The geography and history of the United States are mapped and stamped upon the Congress at Washington. If we had power to analyze a senator, we could reproduce the mountains, valleys, lakes, meadows, and ocean scenery of his native town from the effect they have had in modifying and shaping his life. The story of his State, its legends and poetry are all interwoven in the tissue of his mind. Their influence is seen in every fibre of his being. You can distinguish the man of the old Granite State from the blithe representatives of the sunny south.
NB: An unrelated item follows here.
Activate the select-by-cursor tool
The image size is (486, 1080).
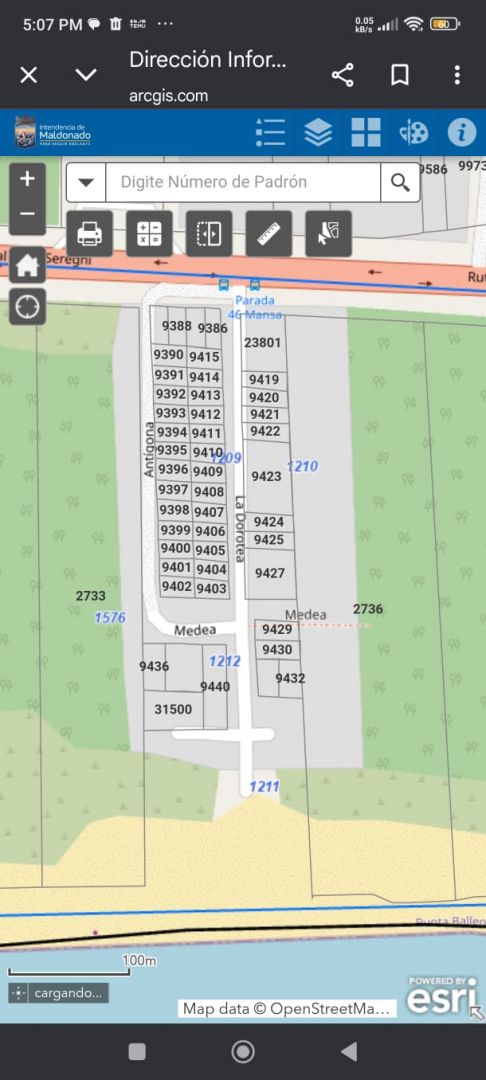point(328,233)
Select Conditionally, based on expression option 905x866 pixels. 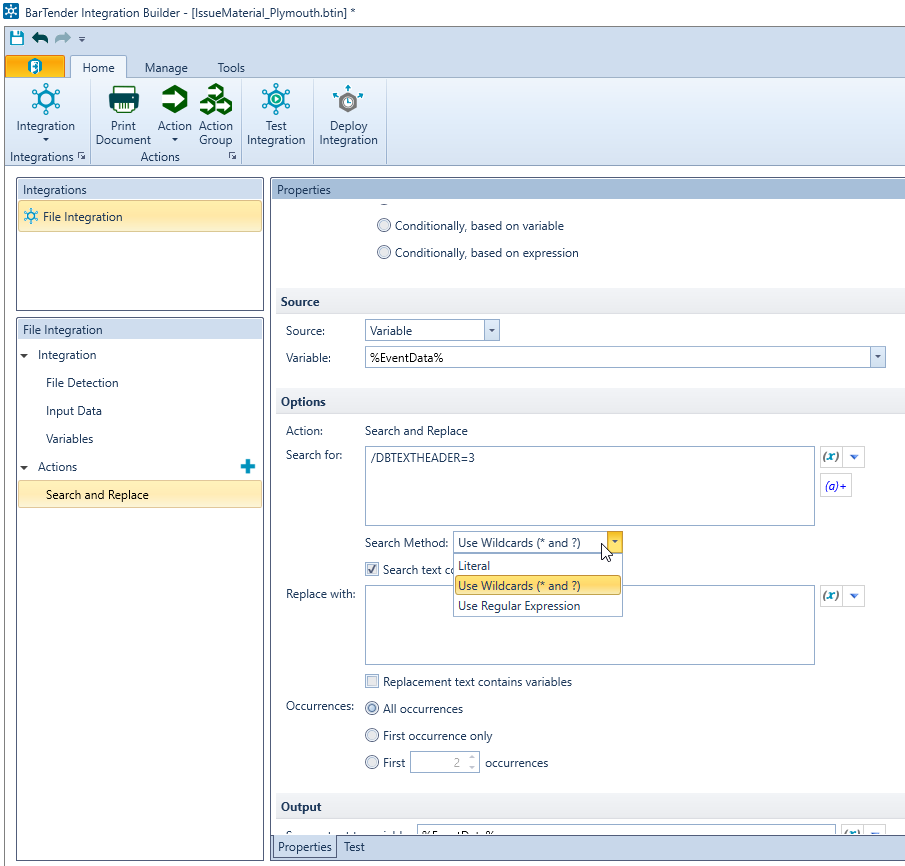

You can trace the rugged climate and granite in a Webster, the sunshine in a Calhoun or a Clay.

The universe is one great kindergarten for man. Everything that exists has brought with it its own. peculiar lesson. The mountain teaches stability and grandeur; the ocean immensity and change. Forests,

lakes, and rivers, clouds and winds, stars and flowers, stupendous glaciers and crystal snowflakes,- every form of animate or inanimate existence, leaves its impress upon the soul of man. Even the bee and the ant have brought their little lessons of industry and economy.

"You curse and swear at such an ungodly rate that I tremble to hear you!" exclaimed an old crone noted for vulgarity and cursing. "You are the ungodliest person for swearing I ever heard in my whole life!" The sinner stands thunderstruck at such a reproof from such a source, but his voice is soon heard preaching Christ. Bigots hunt him from pulpit to prison, where he is kept twelve years for daring to preach the gospel. But from that dungeon, cold and dim, John Bunyan, the converted tinker, sends forth the "Pilgrim's Progress," the allegory of the ages.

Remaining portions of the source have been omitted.